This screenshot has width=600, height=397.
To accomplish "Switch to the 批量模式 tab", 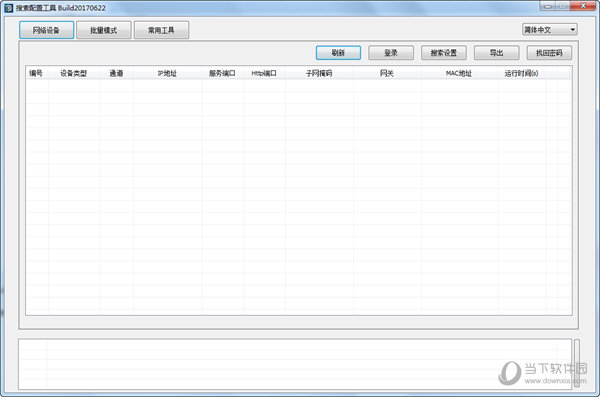I will 104,30.
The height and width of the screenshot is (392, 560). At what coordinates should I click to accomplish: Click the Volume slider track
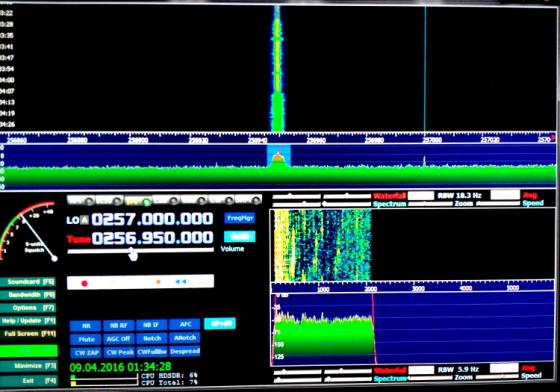pyautogui.click(x=140, y=251)
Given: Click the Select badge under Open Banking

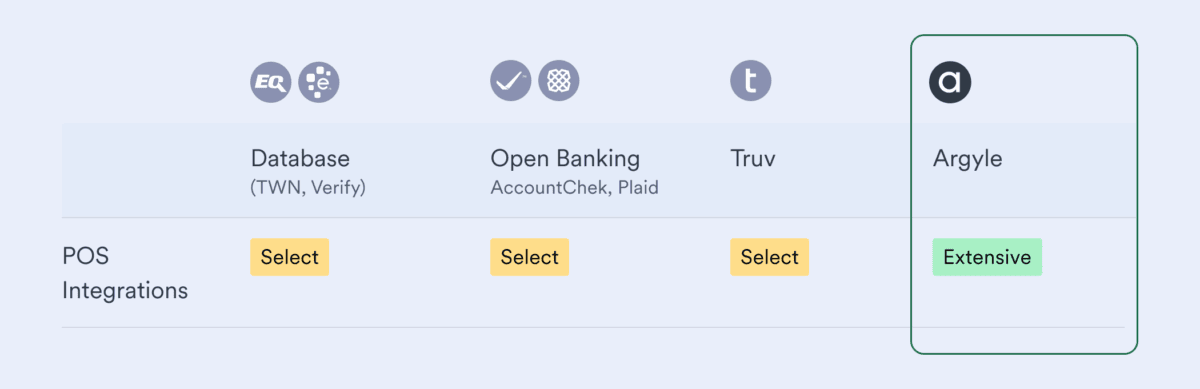Looking at the screenshot, I should point(529,257).
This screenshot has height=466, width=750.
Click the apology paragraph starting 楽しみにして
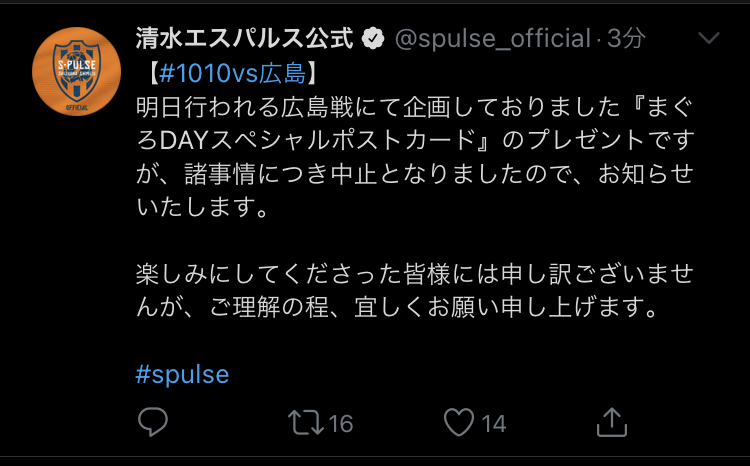pos(400,274)
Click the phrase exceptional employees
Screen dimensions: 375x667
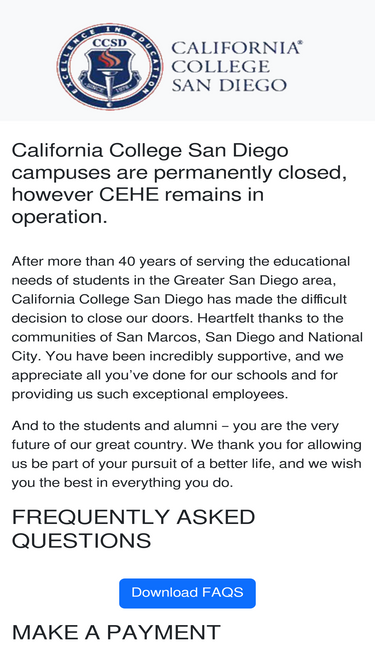pyautogui.click(x=210, y=394)
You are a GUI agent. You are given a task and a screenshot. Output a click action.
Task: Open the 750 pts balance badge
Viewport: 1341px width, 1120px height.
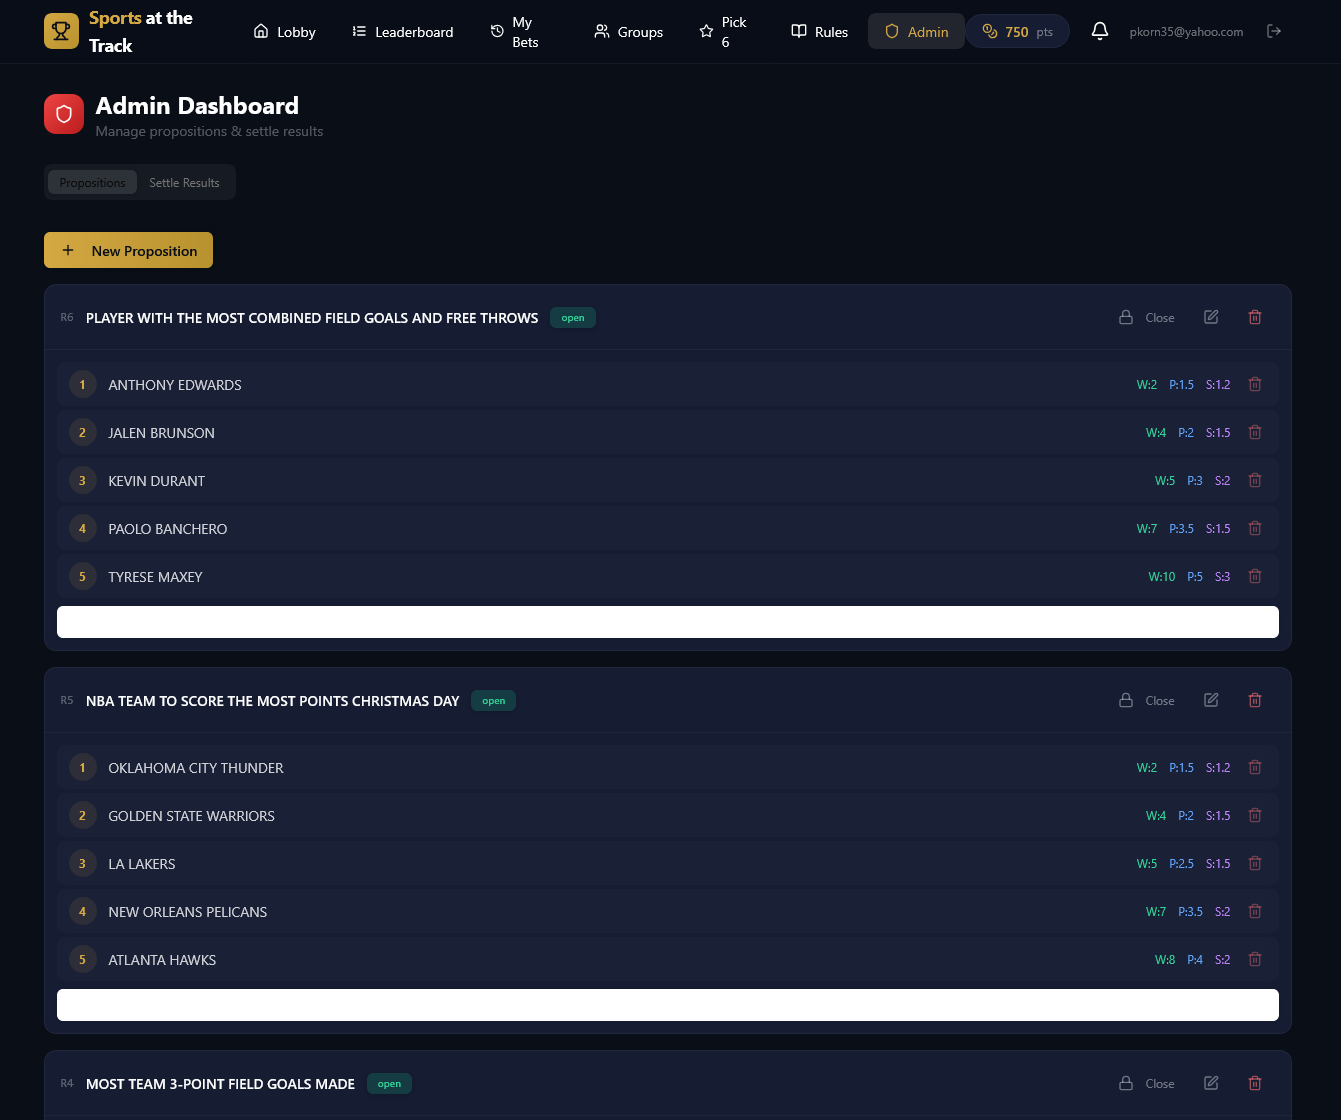(x=1016, y=32)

- Work required -
Transcribe the items from the line containing "This screenshot has height=466, width=750." through the end of the items, inclusive, reproducing each line exactly and leaving the pictures out.

- Result for this exercise -
This screenshot has height=466, width=750.
Click the apology paragraph starting 楽しみにして
pos(400,274)
Click the phrase exceptional employees
Screen dimensions: 375x667
pyautogui.click(x=210, y=394)
You are a GUI agent. You are given a task and a screenshot. Output a click action.
Task: Open the 750 pts balance badge
Viewport: 1341px width, 1120px height.
(x=1016, y=32)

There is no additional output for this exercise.